Each of the seven options has certain advantages for improving access to HIV care. The Committee chose the option that creates a new federal program administered by states as the one with the greatest potential to achieve the goals of a publicly financed system of HIV care. In the Committee’s view, other options continue to perpetuate major deficiencies in the current financing system and fail to provide for uniform and consistent access to care and the comprehensive set of benefits necessary to meet the standard of HIV care that will extend lives and reduce illness and disability.
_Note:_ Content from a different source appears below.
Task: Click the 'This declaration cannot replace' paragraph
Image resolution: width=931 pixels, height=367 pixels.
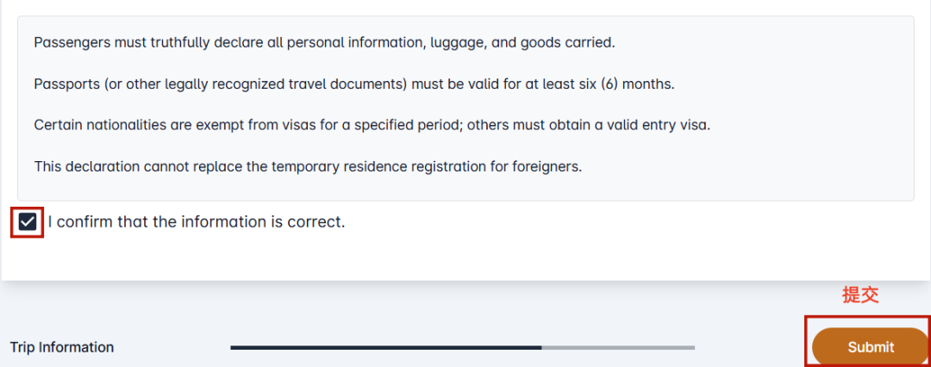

The Committee is aware that its recommendations mark a radical departure from the way that public financing and delivery of HIV care is currently organized. It believes, however, that in light of the dramatic developments in treatment and troubling demographic trends in the HIV epidemic this departure is warranted and necessary. In supporting its decision to recommend a new federal program, the Committee examined carefully the cost and health implications of what it is proposing. Through extensive modeling of program impact and costs, presented below, the Committee concluded that its recommended program will significantly reduce premature deaths from HIV/AIDS, will add a substantial number of quality-adjusted years of life to those individuals who gain access to HAART under the program, and is cost effective; that is, the benefits of the program warrant the level of expenditure required.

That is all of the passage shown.